**TASK TO COMPLETE**
The records underneath are to be repeated exactly, with the pictures left out.

**TASK INPUTS**
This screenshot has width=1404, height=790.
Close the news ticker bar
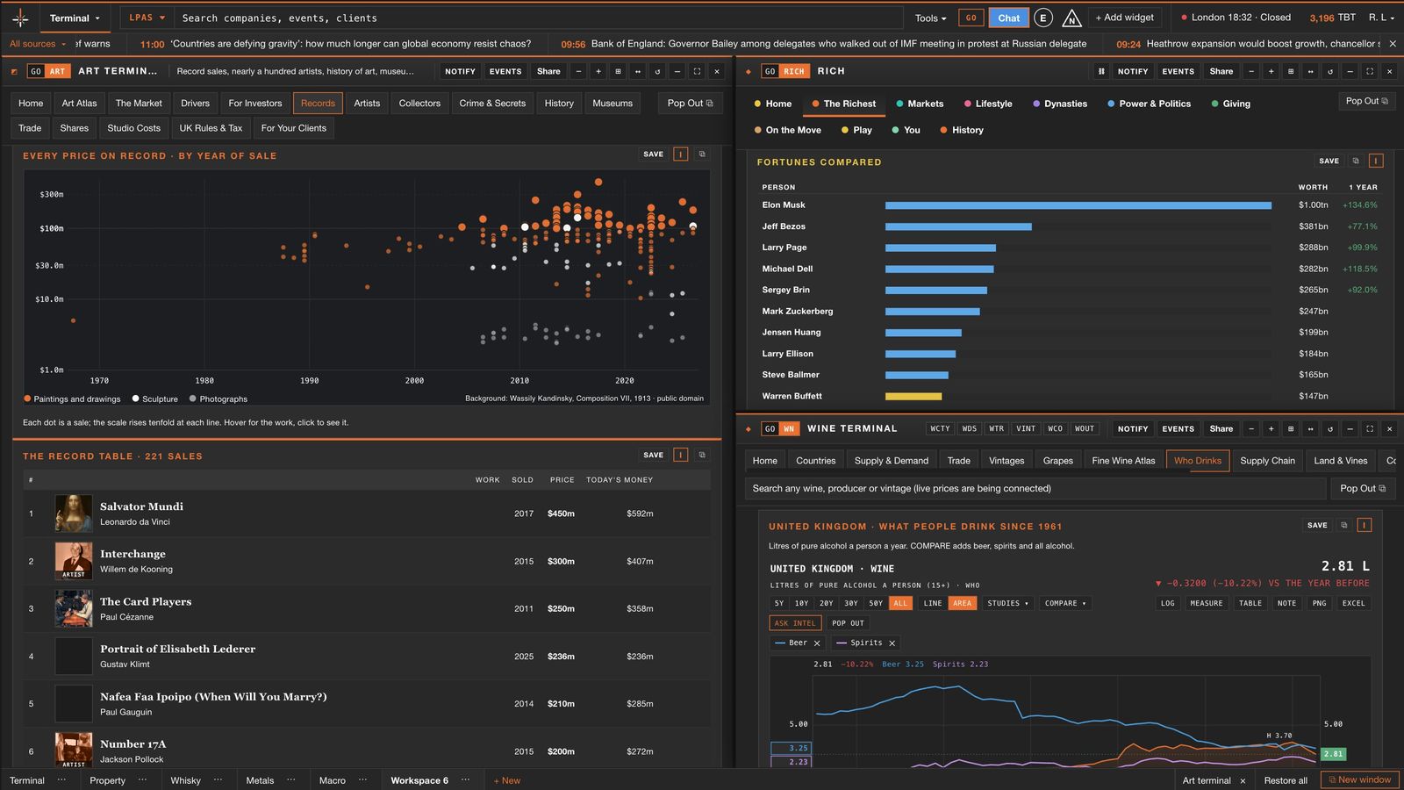pyautogui.click(x=1393, y=43)
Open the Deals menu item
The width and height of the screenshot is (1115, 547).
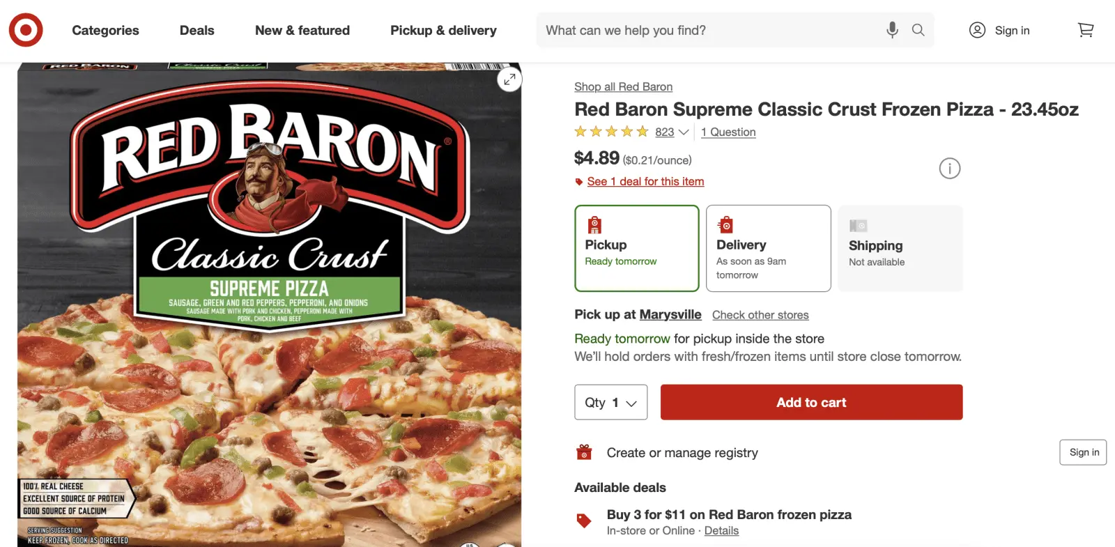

**WRITTEN RESPONSE**
This screenshot has width=1404, height=790.
Close the news ticker bar
pyautogui.click(x=1393, y=43)
Open the Deals menu item
The width and height of the screenshot is (1115, 547).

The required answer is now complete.